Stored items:
______________________________
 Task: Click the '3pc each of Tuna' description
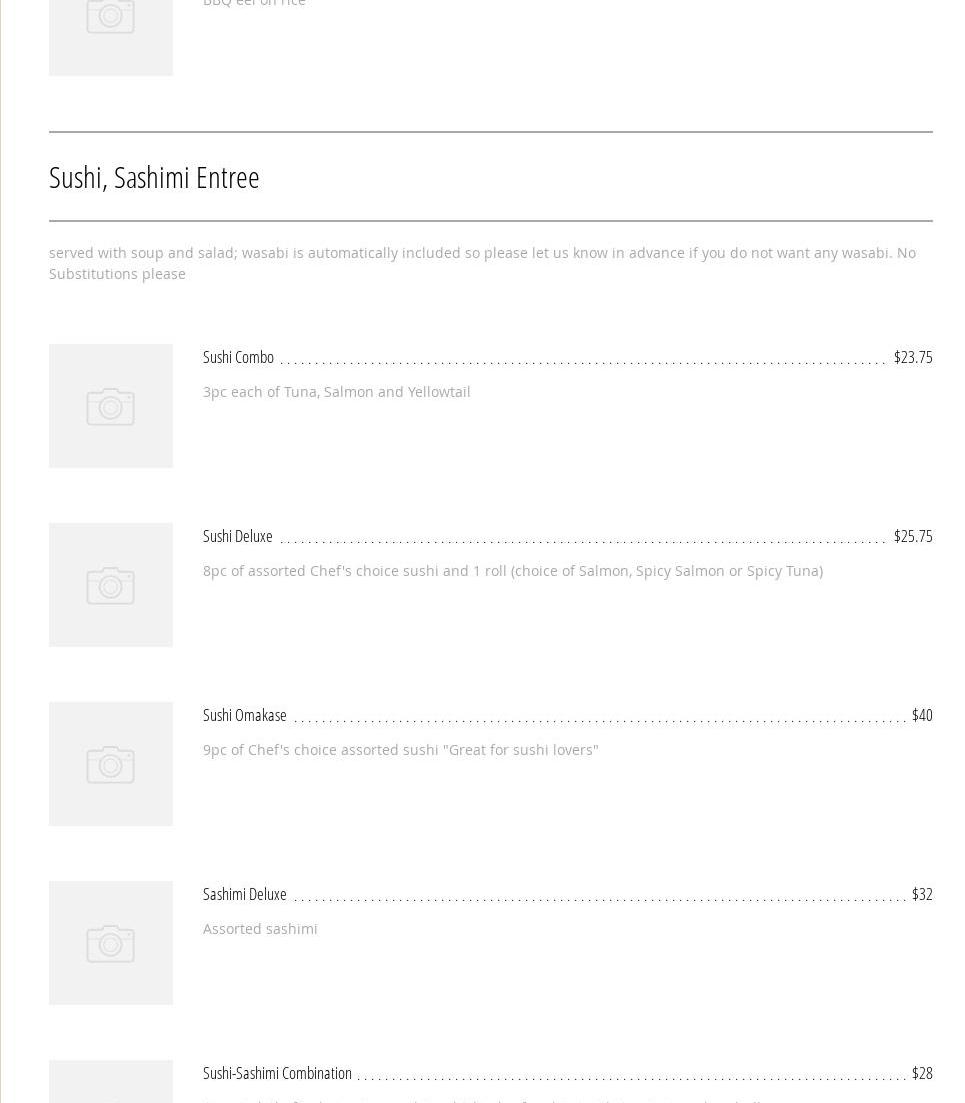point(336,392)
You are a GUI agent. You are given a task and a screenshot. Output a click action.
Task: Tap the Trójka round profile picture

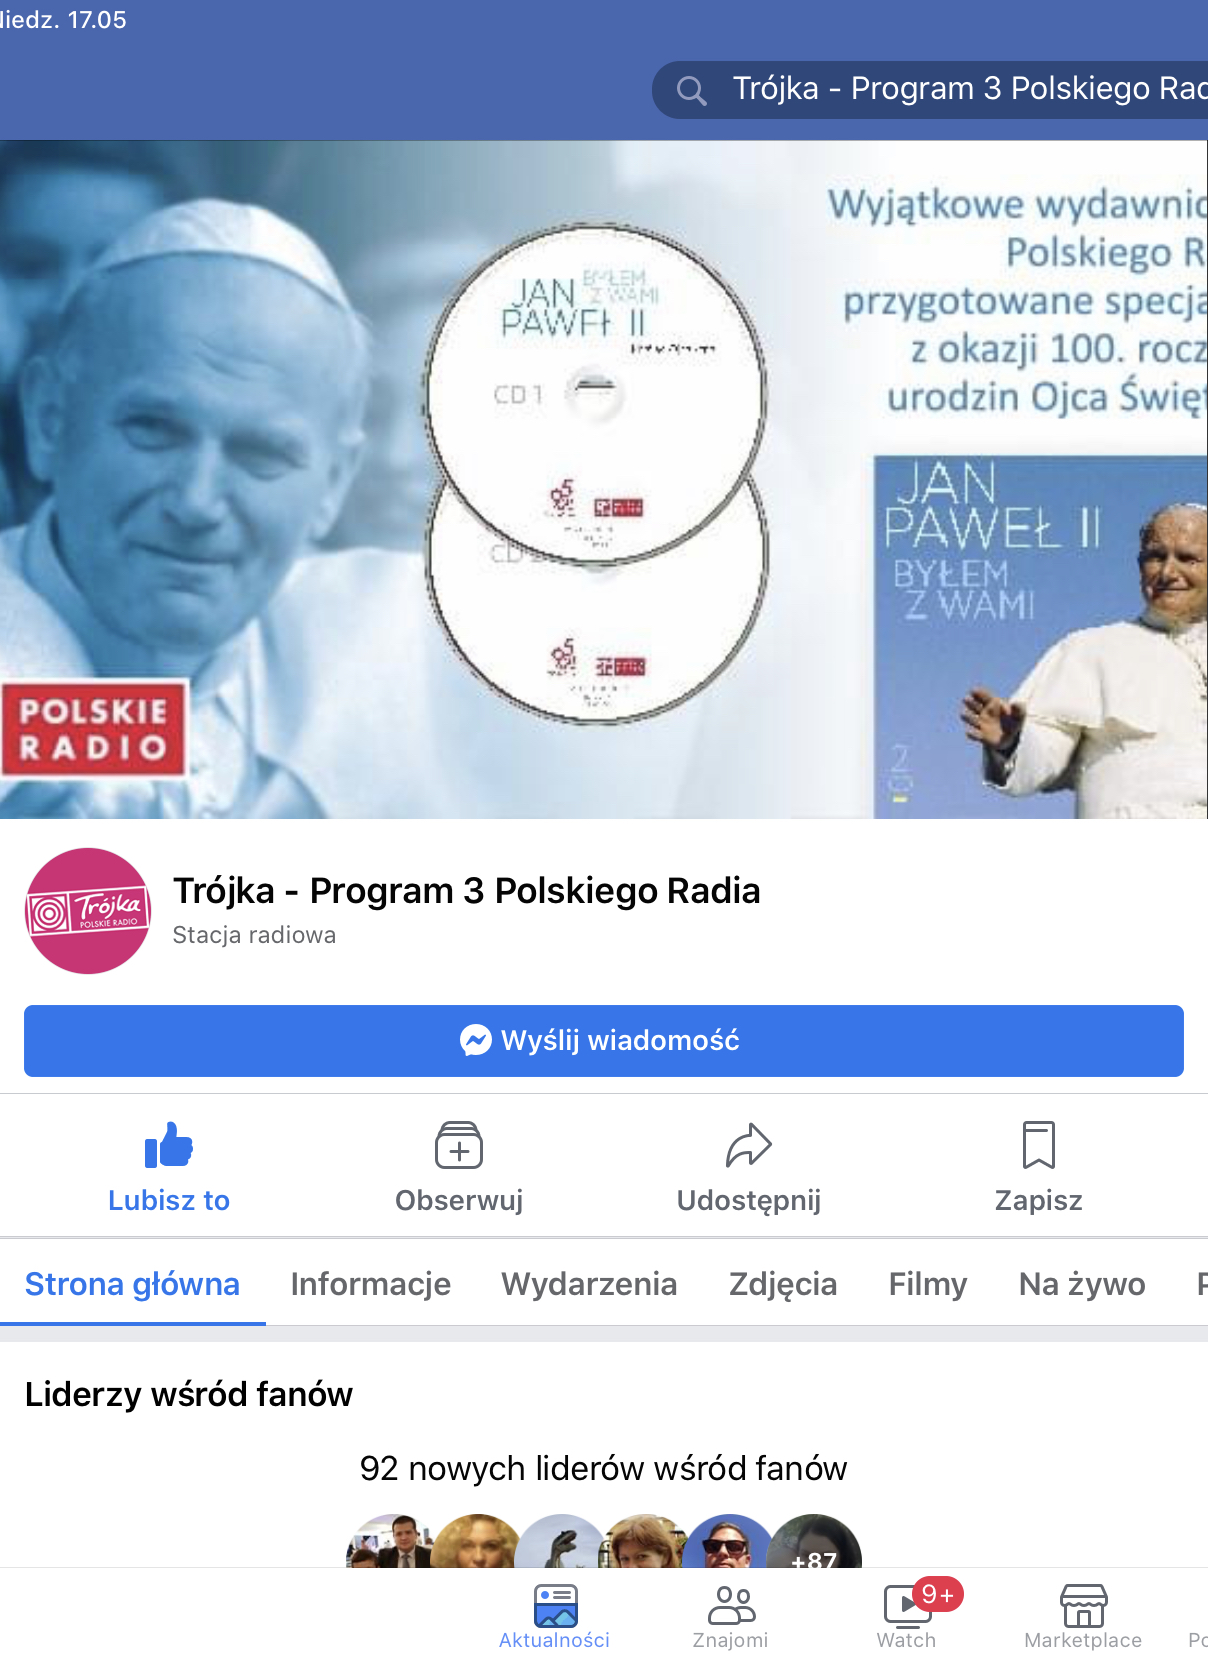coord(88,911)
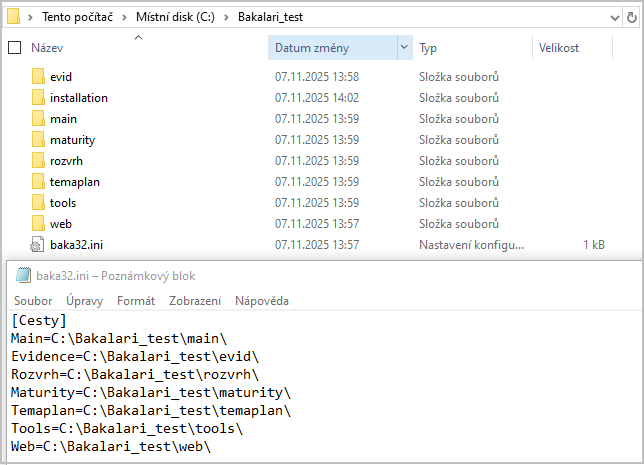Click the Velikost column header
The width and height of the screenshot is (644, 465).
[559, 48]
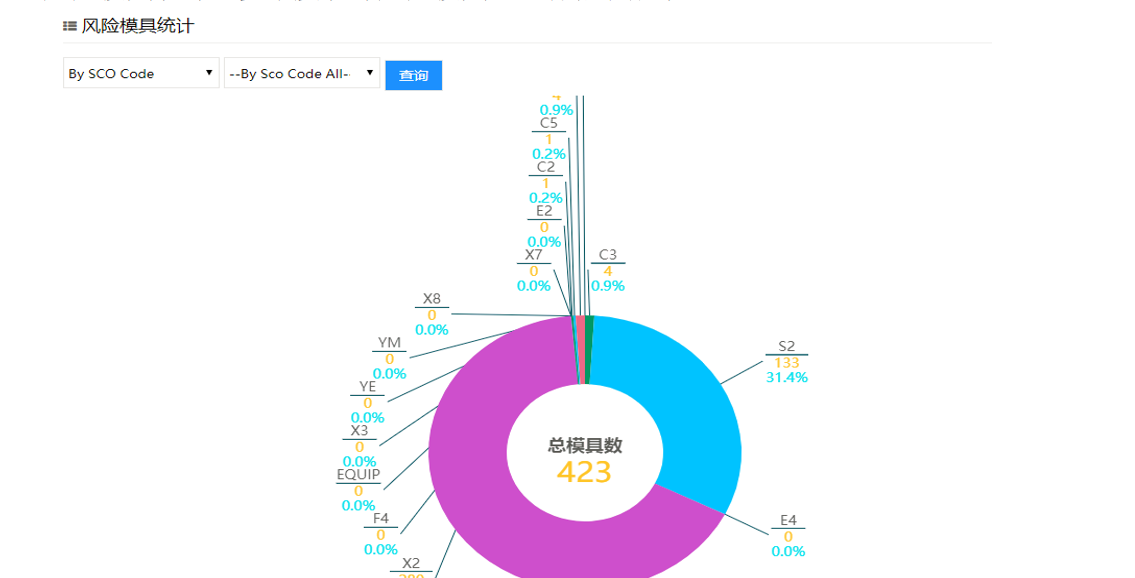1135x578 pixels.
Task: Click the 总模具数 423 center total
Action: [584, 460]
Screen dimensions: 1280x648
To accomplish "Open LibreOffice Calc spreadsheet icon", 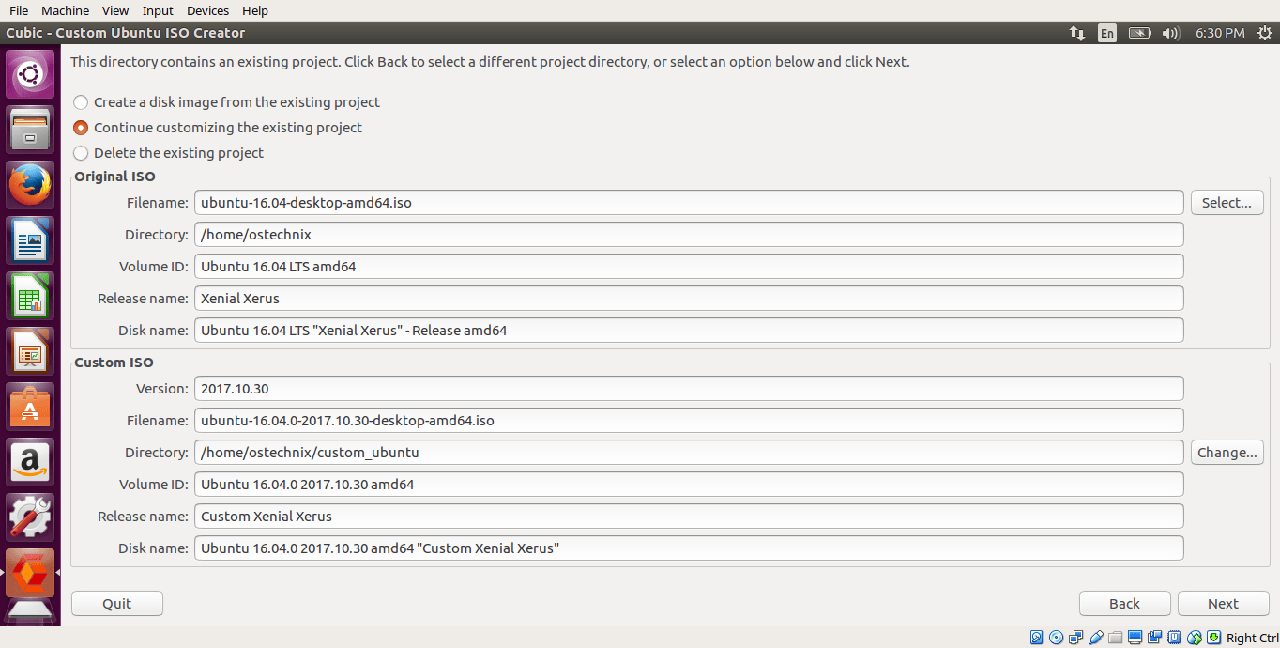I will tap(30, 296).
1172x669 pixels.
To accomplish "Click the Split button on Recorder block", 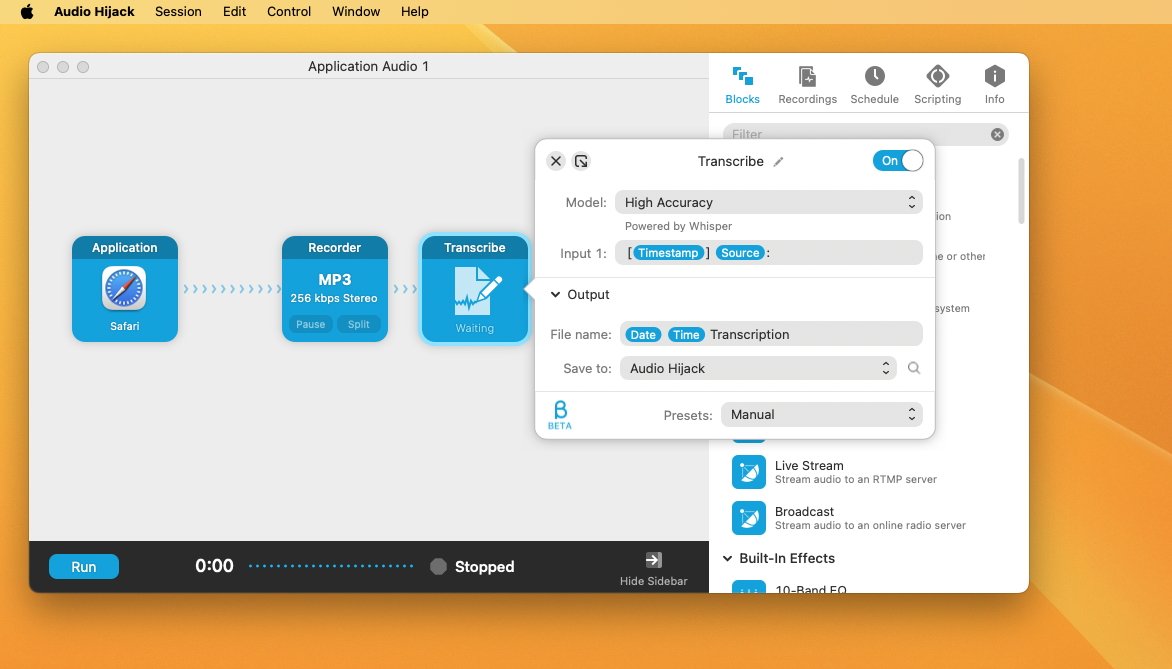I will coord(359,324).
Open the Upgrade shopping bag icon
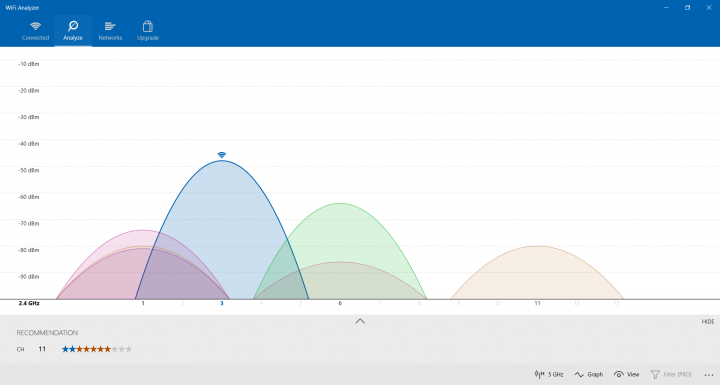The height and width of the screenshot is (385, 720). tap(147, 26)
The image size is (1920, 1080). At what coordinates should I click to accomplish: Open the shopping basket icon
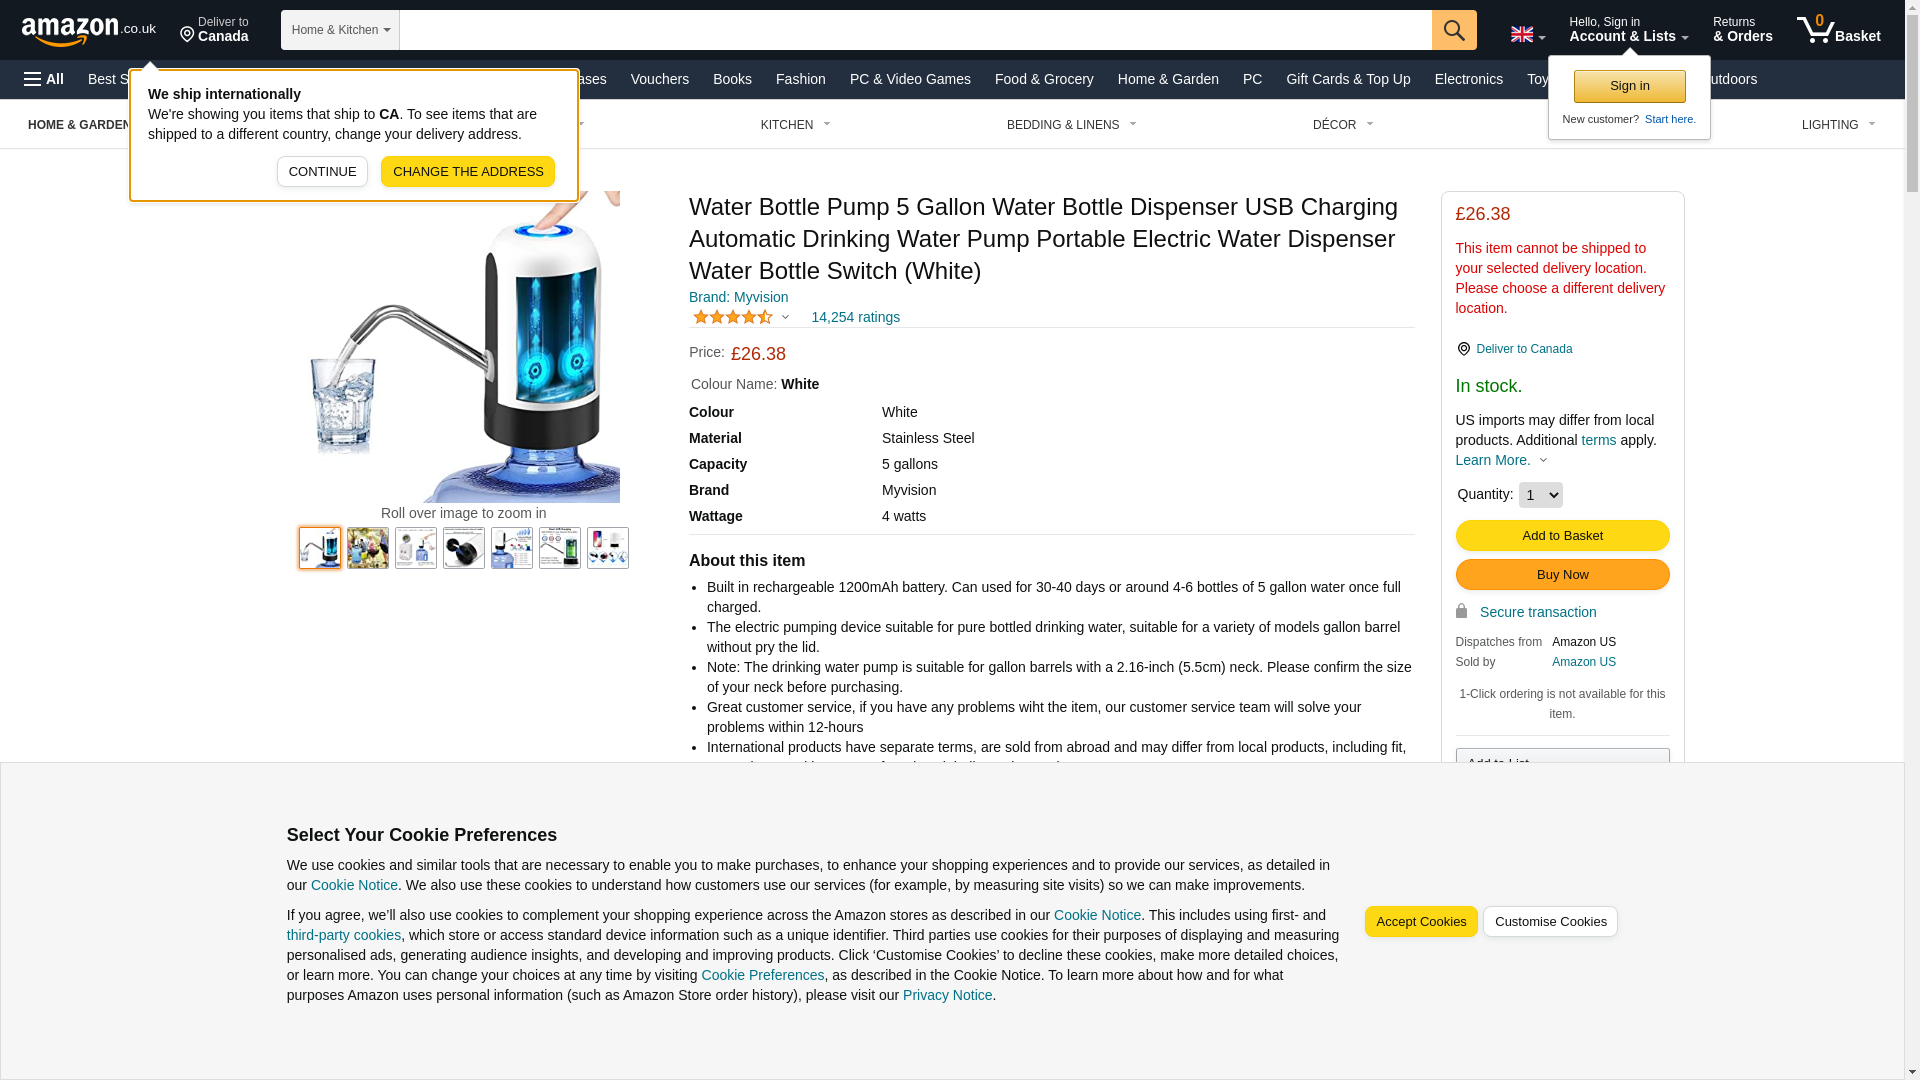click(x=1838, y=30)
______________________________
## [ACTIVITY]
In the records above, locate the line containing "Open the Upgrade shopping bag icon", then copy exactly that line and every line after it through the end, omitting pictures.

## [EXERCISE ANSWER]
Open the Upgrade shopping bag icon
The height and width of the screenshot is (385, 720). tap(147, 26)
The image size is (1920, 1080). At what coordinates should I click to accomplish: Open the shopping basket icon
click(x=1838, y=30)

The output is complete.